Gönül isterdi ki dün Gaziantepspor maçıyla açılışına tanıklık ettiğimiz bu modern tesis, kentin ortasındaki o sımsıcak, sevimli mahalleye inşaa edilseydi. Hayaldi. Karar vericilerin tercihi, Trabzon’un en güzel koylarından birini doldurup, sözcük anlamı savaş alanını çağrıştıran “Arena”lardan birini daha Akyazı’ya kondurmak oldu. Türk futbolu ile Trabzonspor camiasına, başarı ve şans getirsin.
* * *
Ligin ikinci yarısına Bursaspor ve Kasımpaşa deplasmanlarında aldığı iki galibiyetle başlayan, yeni transferleriyle farklı bir kimliğe bürünen Trabzonspor için, kuşkusuz kazanılması gereken bir maçtı Gaziantepspor sınavı.
Ben Yusuf Yazıcı’yı Trabzonspor’un en önemli transferi olarak görüyorum. Dolayısıyla Mehmet Ekici’nin gözden çıkarılması genç Yusuf’un gerçek performansını sergilemesi için mükemmel bir fırsat yarattı. Ekici gitmeseydi, bir ara kiralık verilmesi düşünülen Yazıcı böylesi büyük bir kazanç olamazdı. Tabii o, Ersun Yanal için de vazgeçilmeyecek bir koz artık.
Sadece Yusuf mu? Neredeyse nokta transferler diyebileceğimiz Olcay, giderek takıma uyum sağlayan iki kanat Mas ve Pereira, Trabzonspor’un eksiklerini kapatan isimler.
İşler yolunda gidince aslında tüm takım iyi görünüyor. Herkes yeteneklerini daha rahat kullanıyor. Örneğin Castillo. Sadece yeni stadın ilk golünü atmakla kalmadı, fırsatçılığı ile de bundan sonra skora katkı yapacağı mesajını verdi. Okay’ı da çok beğendim. Tam bir görev adamı, inisiyatif aldıkça katkısı artıyor.

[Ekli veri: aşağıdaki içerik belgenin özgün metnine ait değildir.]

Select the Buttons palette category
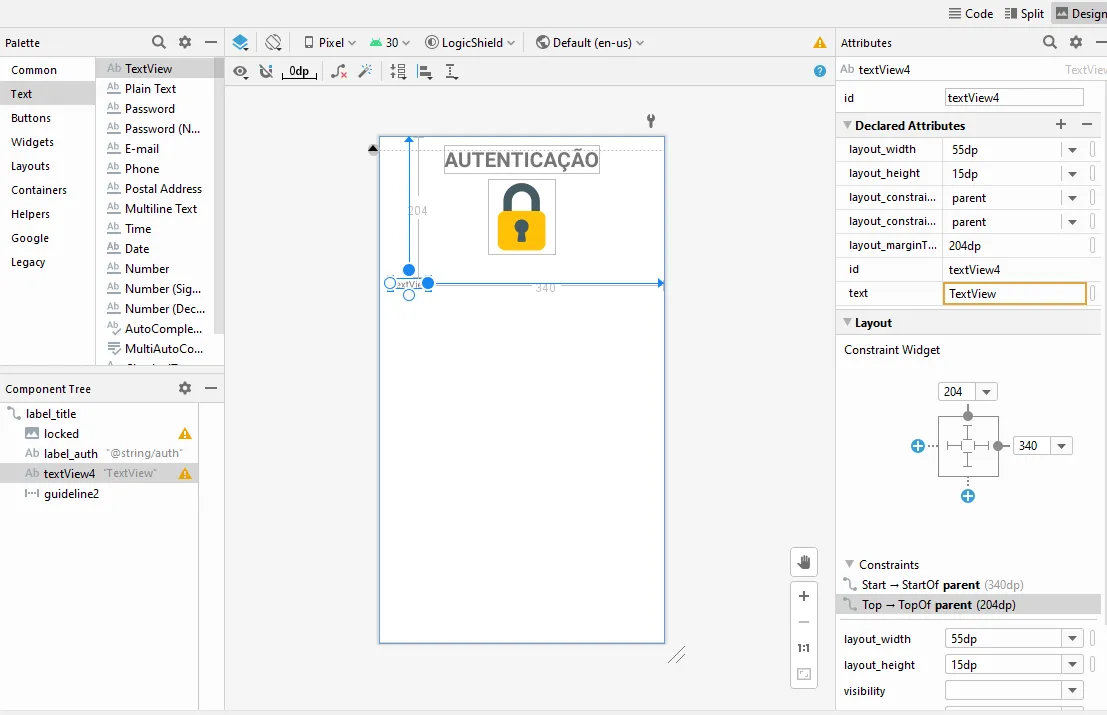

Dün akşam dahil, Trabzonspor’un son üç maçında giderek aşama kaydettiği bir başka konu, birlikte oynama alışkanlığının gelişmesi. Bu alışkanlık takıma coşku ve direnç katıyor. Atılan her gol sonrası oluşan sevinç yumağı, uzun zamandır hasret kalınan bir tablo.
Bir gözlemimiz de takımın ilk 16 maçlık periyodun aksine fizik olarak çok daha diri ve güçlü görünmesi. Sanırız devre arası kampta Ersun hocanın üzerinde ısrarla durduğu konu, öğrencilerinden karşılık bulmuş. İlerleyen haftalarda bu faktör Trabzonspor’un rakiplerine karşı en etkili silahı olabilir.
Bu sezon ilk defa üçte üç yapmış bir Trabzonspor’dan söz ediyoruz. Özgüven, kazanma alışkanlığı ve takım ruhu, kısa sürede geçmişin kötü izlerini silecek, o kolbastı günleri geri gelecek sanki!